At one critical point, during a raid by Scar’s group—always termed “mob,” or “gang” or “thugs”—Isha is injured and, evidently, killed by a leopard, another constant danger for the chimps. Here and in a segment showing the band hunting, killing, and eating a monkey, the film refuses to prettify life in the forest, though it is careful to avoid close attention to the goriest moments. The “G” rating is consistently appropriate.
Most remarkable, perhaps, is that Freddie adopts the young orphan Oscar, an action totally out of keeping with normal chimpanzee behavior, the filmmakers marvel. (I suspect that his doing so gave the humans the basic idea for the story.) The unusual relationship involves the giant Freddie grooming, carrying, and protecting the “little boy.” At the film’s climax, Freddie fends off Scar in a mano a mano combat, filmed for excitement and enhanced by Nicholas Hooper’s musical score.
I have to mention what a visual treat “Chimpanzee” is: helicopter shots of the forest canopy, the gorgeous waterfalls, the deep green of the trees—all these sometimes give the appearance of being filmed in 3-D. So you get the pleasure without the annoying glasses.
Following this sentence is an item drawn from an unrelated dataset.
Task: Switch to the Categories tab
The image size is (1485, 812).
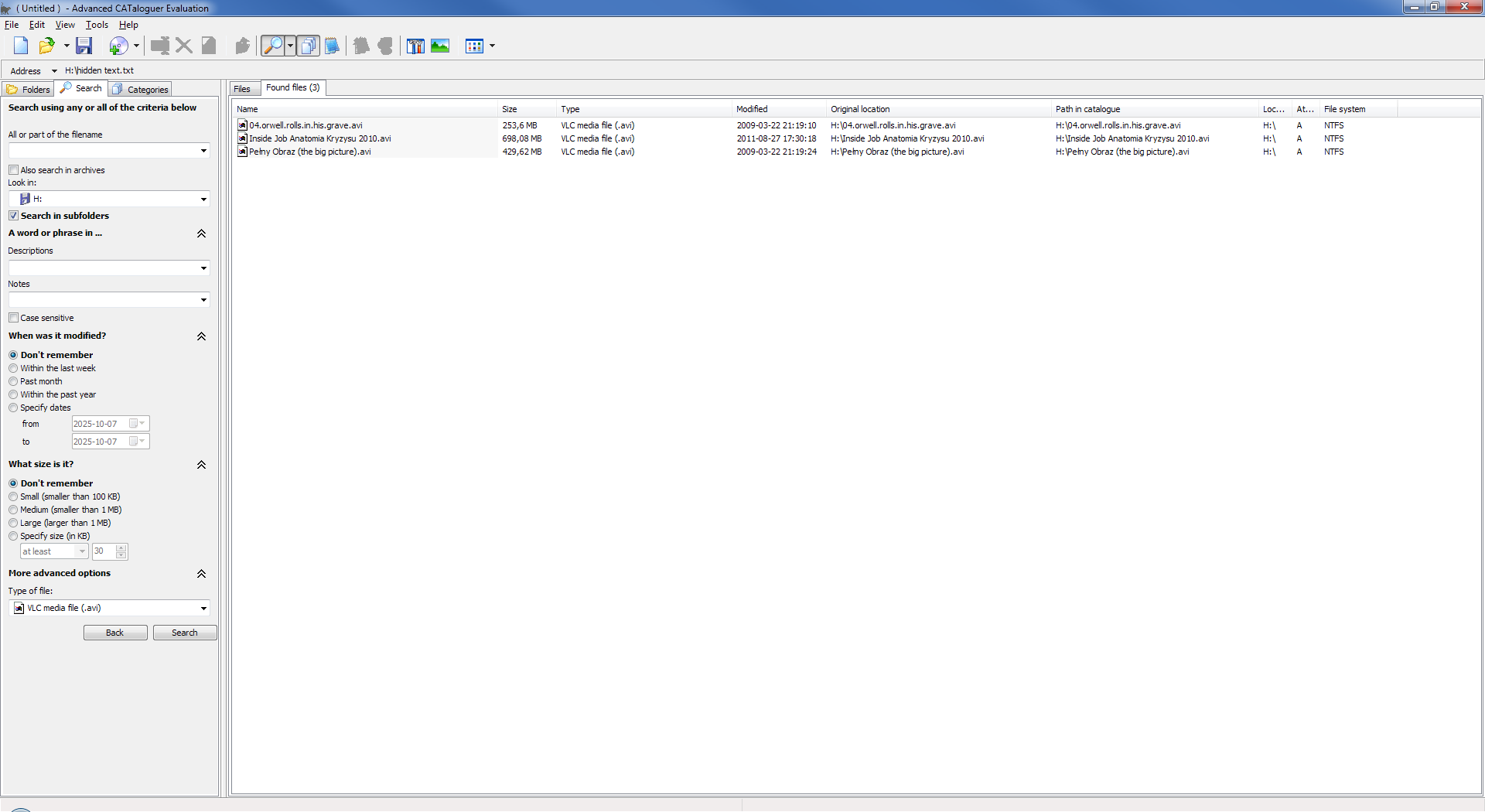Action: point(140,90)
And Tim Allen’s understated narration, reading from a script that resembles a children’s book, adds greatly to the pleasure. (Allen fans will also pick up some clever allusions to “Home Improvement,” his long-running TV comedy.)
“Chimpanzee” will not be for everybody, but it could be for anybody. The kids may get restless at points where the narrative drags; however, the adults may find these moments thoughtful and engaging. The filmmakers paste on a moral about teamwork bringing down brute force, though the story doesn’t really justify that. Still, it can’t hurt for the kids to hear it and have it delivered in an entertaining way.